Mobilità internazionale: «Giovani, vivete esperienze all’estero!»

Partire per un Paese straniero significa mettersi in discussione, cambiare punto di vista, conoscere un mondo nuovo

A Trento, dove c'è un'Università che, più di altre, investe sull'internazionalità e sui progetti di mobilità dedicati agli studenti, nei giorni del Festival è d'obbligo, in tempi in cui la parola globalità è sulla bocca di tutti, dedicare una riflessione alla mobilità internazionale giovanile.
Intercultura è l'associazione senza scopo di lucro, presente in tutto il mondo, che ormai da mezzo secolo si occupa di seguire i giovani che decidono di trascorre un anno all'estero, con il fine di «contribuire al dialogo tra le culture e alla pace favorendo l'incontro fra i giovani di ogni parte del mondo».

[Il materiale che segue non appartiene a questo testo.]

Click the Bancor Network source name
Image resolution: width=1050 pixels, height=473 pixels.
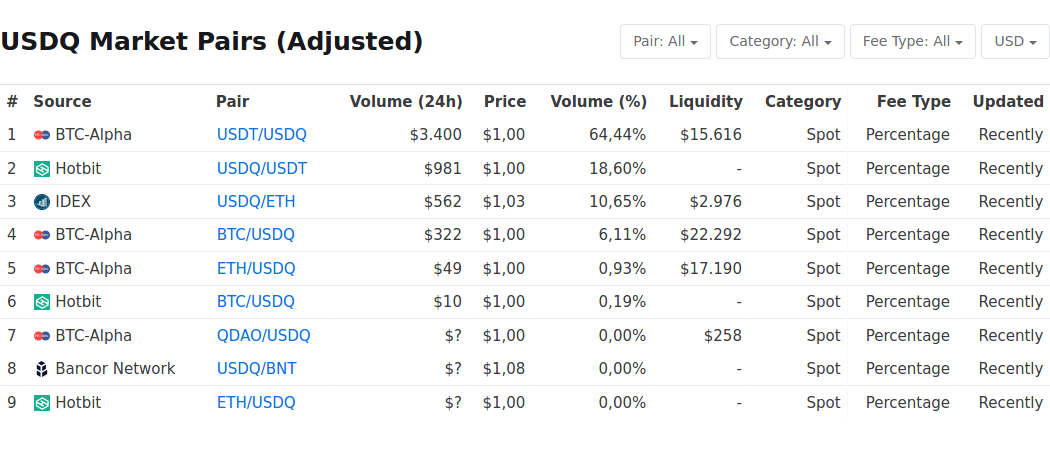click(115, 369)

Chiara Saraceno, docente di Sociologia della famiglia presso l'Università di Torino, ha aperto il dibattito, raccontando la sua esperienza negli Stati Uniti e ragionando sull'importanza di un tale evento nella vita di un adolescente. «In queste occasione si diventa un po' antropologi, ma vivendo il momento in prima persona.»

«Si tratta sicuramente - ha continuato la Saraceno - di un'esperienza di rottura. Anche solo per il fatto di vivere in una famiglia nuova, diverse, della quale bisogna apprendere non solo la lingua ma anche i linguaggi e le abitudini.»
Tutto ciò diventa parte del bagaglio culturale e personale dell'adolescente, va a formare il capitale umano delle persone. Il giovane sarà quindi una ricchezza, per la comunità che accoglie, ma anche per la comunità a cui appartiene. Gettando ponti e costruendo reti ne arricchirà il capitale sociale.

«L'esperienza di Intercultura, ed in generale un'esperienza all'estero - ha continuato Andrea Varnier, ex volontario intercultura - rimane impressa nella memoria ed emerge sempre, anche a distanza di tempo.»

Francesco Fagotto, economista ed oggi consigliere di amministrazione di Intercultura, riconosce nell'esperienza all'estero (la sua fatta negli Stati Uniti tra il '65 e il '66) un modo per capire e conoscere se stessi, un momento in cui «un giovane scopre talenti che non sa nemmeno di possedere». Un valore aggiunto personale, familiare e della comunità, un arricchimento umano e sociale.

Tutta di stampo giuridico, invece, è stata la relazione del professor Gregorio Arena, docente di Diritto amministrativo all'Università di Trento. Arena ha identificato nell'operato di Intercultura una legittimazione costituzionale.
In forza dell'articolo 118, e del principio di sussidiarietà, le istituzioni sono tenute a favorire l'iniziativa autonoma di cittadini (singoli e associati) che operino nell'interesse generale. In questo senso Intercultura può godere del pieno appoggio di Stato, Regioni, Province e Comuni.
Inoltre, impegnandosi e lavorando per il bene comune e il pieno sviluppo della persona umana, come recita l'art 2 della Costituzione italiana, intercultura può definirsi «alleata della repubblica» e soggetto costituzionale.